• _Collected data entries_
§ §

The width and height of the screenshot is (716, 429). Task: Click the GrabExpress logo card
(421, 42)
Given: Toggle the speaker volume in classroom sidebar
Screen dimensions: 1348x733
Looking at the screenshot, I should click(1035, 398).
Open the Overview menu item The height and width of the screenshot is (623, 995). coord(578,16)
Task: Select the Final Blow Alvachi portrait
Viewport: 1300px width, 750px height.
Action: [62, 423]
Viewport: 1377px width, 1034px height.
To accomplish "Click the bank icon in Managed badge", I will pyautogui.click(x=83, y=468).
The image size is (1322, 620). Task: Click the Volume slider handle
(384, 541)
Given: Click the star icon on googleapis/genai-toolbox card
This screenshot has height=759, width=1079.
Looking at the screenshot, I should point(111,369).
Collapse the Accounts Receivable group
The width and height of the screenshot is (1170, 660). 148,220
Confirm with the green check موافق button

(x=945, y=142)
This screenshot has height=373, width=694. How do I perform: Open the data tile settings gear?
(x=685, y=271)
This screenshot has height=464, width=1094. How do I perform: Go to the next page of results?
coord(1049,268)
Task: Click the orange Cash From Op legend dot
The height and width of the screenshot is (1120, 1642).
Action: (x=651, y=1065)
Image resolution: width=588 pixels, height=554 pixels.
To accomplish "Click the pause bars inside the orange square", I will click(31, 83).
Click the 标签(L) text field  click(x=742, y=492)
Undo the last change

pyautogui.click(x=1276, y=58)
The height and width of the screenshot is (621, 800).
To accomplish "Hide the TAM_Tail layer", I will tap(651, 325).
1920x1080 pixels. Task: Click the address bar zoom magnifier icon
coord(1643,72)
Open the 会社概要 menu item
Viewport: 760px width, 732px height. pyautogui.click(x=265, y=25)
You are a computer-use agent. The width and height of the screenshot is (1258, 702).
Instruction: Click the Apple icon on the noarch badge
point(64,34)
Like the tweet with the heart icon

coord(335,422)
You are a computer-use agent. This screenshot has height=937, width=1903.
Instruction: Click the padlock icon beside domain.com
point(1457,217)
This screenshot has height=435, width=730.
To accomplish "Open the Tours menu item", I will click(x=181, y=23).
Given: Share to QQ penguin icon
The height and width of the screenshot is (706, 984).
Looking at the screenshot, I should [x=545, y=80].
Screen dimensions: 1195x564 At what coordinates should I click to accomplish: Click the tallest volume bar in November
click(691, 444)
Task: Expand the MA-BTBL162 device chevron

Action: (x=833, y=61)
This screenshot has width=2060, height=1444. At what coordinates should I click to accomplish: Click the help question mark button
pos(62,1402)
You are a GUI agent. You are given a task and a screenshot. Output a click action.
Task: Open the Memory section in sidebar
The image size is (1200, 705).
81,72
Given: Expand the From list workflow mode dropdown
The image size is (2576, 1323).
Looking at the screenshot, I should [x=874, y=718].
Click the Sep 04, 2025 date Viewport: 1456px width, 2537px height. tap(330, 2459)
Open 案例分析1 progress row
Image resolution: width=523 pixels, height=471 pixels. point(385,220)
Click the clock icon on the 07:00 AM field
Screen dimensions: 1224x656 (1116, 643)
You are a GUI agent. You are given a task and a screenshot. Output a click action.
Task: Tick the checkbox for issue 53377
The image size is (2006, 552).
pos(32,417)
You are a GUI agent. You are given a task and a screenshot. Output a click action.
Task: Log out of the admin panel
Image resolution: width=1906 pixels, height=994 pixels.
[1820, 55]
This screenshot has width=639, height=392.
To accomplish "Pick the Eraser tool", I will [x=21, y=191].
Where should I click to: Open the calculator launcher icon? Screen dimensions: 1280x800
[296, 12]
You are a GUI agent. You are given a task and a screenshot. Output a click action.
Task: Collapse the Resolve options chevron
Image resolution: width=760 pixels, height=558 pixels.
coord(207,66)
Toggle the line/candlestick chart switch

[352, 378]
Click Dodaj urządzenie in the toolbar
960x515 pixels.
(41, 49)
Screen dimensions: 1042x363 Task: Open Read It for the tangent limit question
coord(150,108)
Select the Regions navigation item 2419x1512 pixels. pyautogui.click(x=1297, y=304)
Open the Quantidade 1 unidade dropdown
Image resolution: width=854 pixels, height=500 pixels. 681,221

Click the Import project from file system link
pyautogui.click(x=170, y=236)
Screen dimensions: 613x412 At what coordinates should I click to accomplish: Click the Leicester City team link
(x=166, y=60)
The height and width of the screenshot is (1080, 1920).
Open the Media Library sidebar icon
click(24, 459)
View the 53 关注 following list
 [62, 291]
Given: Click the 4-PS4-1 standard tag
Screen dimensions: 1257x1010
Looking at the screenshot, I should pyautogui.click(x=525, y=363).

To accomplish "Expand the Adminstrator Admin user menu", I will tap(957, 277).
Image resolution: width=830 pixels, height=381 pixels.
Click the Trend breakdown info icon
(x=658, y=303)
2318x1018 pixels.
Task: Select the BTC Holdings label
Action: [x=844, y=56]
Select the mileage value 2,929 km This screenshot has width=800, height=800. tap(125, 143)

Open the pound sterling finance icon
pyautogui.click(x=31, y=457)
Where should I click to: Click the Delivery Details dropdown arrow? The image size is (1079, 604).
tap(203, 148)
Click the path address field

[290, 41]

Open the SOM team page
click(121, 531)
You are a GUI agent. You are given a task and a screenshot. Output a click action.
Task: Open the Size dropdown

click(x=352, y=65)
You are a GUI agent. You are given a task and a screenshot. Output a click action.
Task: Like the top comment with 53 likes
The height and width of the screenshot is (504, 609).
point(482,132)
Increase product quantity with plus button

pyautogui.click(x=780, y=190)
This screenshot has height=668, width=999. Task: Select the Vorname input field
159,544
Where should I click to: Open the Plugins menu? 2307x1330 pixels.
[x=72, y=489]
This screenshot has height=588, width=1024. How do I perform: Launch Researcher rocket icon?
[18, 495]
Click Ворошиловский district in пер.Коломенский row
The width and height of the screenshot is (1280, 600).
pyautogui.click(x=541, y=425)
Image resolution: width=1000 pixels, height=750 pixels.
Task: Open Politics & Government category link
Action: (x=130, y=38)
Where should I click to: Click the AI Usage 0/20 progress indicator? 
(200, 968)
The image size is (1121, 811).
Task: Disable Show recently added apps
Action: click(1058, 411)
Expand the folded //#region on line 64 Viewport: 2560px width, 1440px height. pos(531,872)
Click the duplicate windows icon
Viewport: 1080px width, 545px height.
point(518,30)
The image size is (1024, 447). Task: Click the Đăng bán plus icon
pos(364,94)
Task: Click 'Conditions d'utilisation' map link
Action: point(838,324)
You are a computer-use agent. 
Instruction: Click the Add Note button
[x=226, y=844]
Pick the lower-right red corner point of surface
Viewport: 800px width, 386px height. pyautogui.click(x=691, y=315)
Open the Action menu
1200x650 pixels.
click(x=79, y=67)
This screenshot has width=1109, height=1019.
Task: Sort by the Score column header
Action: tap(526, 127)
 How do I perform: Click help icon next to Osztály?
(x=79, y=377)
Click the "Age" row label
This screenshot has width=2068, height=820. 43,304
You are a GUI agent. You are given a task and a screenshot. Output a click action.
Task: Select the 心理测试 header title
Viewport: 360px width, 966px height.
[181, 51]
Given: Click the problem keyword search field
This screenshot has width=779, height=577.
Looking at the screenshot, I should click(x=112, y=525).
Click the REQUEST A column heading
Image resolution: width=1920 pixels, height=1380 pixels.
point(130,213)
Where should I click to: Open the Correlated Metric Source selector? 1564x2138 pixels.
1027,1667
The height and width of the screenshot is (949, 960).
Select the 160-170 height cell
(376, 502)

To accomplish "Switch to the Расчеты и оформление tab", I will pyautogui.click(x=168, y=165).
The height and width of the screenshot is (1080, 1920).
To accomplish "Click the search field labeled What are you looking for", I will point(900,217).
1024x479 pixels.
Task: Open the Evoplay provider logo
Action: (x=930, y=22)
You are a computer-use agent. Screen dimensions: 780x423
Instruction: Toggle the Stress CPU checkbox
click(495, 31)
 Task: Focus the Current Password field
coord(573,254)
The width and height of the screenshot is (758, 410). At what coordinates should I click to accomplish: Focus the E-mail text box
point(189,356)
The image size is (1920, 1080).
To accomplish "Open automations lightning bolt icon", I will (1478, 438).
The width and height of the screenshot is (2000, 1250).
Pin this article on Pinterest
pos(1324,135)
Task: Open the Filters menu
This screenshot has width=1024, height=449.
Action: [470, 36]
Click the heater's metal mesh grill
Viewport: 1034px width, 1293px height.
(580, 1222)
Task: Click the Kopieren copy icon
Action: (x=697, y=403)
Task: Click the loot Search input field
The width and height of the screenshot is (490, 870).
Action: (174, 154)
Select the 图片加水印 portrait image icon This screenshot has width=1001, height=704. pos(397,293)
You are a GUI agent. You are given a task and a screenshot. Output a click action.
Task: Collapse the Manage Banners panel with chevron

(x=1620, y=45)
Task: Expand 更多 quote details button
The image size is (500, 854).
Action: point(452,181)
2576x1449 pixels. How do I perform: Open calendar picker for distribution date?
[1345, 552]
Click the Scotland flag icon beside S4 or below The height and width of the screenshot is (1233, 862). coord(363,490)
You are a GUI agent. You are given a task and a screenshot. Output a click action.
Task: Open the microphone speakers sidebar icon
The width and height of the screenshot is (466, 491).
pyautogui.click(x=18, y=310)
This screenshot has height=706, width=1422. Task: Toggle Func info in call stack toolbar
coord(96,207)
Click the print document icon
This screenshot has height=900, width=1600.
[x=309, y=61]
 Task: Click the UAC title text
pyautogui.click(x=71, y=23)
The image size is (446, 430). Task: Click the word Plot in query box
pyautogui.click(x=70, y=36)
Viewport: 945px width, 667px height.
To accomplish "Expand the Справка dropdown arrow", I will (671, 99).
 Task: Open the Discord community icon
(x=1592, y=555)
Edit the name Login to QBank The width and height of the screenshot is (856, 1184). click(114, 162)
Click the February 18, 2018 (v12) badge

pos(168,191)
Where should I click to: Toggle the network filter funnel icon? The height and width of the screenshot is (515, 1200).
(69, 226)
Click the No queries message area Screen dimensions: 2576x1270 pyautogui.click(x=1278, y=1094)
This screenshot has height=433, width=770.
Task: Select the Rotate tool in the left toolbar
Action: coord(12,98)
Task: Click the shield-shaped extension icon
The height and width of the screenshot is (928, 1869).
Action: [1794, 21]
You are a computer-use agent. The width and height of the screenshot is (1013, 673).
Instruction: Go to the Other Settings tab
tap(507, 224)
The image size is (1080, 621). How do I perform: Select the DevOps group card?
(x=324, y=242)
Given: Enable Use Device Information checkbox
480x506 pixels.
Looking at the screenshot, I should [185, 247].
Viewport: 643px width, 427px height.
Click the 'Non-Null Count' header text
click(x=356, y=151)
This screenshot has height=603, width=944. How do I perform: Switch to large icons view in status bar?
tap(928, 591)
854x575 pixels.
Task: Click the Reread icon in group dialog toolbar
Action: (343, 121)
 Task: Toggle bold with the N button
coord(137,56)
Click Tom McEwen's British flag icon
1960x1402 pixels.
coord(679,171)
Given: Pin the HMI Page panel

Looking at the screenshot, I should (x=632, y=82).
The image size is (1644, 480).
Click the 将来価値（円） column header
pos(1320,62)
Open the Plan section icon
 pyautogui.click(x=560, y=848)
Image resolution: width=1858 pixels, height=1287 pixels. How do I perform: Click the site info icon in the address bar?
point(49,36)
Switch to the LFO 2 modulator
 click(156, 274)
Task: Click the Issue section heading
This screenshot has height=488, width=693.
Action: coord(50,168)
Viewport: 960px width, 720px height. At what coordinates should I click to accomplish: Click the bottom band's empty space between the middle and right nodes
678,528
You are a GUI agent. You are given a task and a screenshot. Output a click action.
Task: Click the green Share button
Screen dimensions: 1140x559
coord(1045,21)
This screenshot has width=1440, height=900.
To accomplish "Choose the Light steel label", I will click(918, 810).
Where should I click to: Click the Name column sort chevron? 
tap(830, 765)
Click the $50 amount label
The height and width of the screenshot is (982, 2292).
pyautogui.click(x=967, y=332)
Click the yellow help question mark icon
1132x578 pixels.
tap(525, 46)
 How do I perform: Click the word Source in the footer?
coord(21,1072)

§ §

• _DIRECTIVE_
Present the items from the line containing "The image size is (1322, 620)." up to and including the line containing "point(1457,217)" as a Markdown table with a Row column for the row number and a Text column for the line, omitting blank lines.

• _RESULT BELOW_
| Row | Text |
|---|---|
| 1 | The image size is (1322, 620). Task: Click the Volume slider handle |
| 2 | (384, 541) |
| 3 | Given: Click the star icon on googleapis/genai-toolbox card |
| 4 | This screenshot has height=759, width=1079. |
| 5 | Looking at the screenshot, I should point(111,369). |
| 6 | Collapse the Accounts Receivable group |
| 7 | The width and height of the screenshot is (1170, 660). 148,220 |
| 8 | Confirm with the green check موافق button |
| 9 | (x=945, y=142) |
| 10 | This screenshot has height=373, width=694. How do I perform: Open the data tile settings gear? |
| 11 | (x=685, y=271) |
| 12 | This screenshot has height=464, width=1094. How do I perform: Go to the next page of results? |
| 13 | coord(1049,268) |
| 14 | Task: Click the orange Cash From Op legend dot |
| 15 | The height and width of the screenshot is (1120, 1642). |
| 16 | Action: (x=651, y=1065) |
| 17 | Image resolution: width=588 pixels, height=554 pixels. |
| 18 | To accomplish "Click the pause bars inside the orange square", I will click(31, 83). |
| 19 | Click the 标签(L) text field  click(x=742, y=492) |
| 20 | Undo the last change |
| 21 | pyautogui.click(x=1276, y=58) |
| 22 | The height and width of the screenshot is (621, 800). |
| 23 | To accomplish "Hide the TAM_Tail layer", I will tap(651, 325). |
| 24 | 1920x1080 pixels. Task: Click the address bar zoom magnifier icon |
| 25 | coord(1643,72) |
| 26 | Open the 会社概要 menu item |
| 27 | Viewport: 760px width, 732px height. pyautogui.click(x=265, y=25) |
| 28 | You are a computer-use agent. The width and height of the screenshot is (1258, 702). |
| 29 | Instruction: Click the Apple icon on the noarch badge |
| 30 | point(64,34) |
| 31 | Like the tweet with the heart icon |
| 32 | coord(335,422) |
| 33 | You are a computer-use agent. This screenshot has height=937, width=1903. |
| 34 | Instruction: Click the padlock icon beside domain.com |
| 35 | point(1457,217) |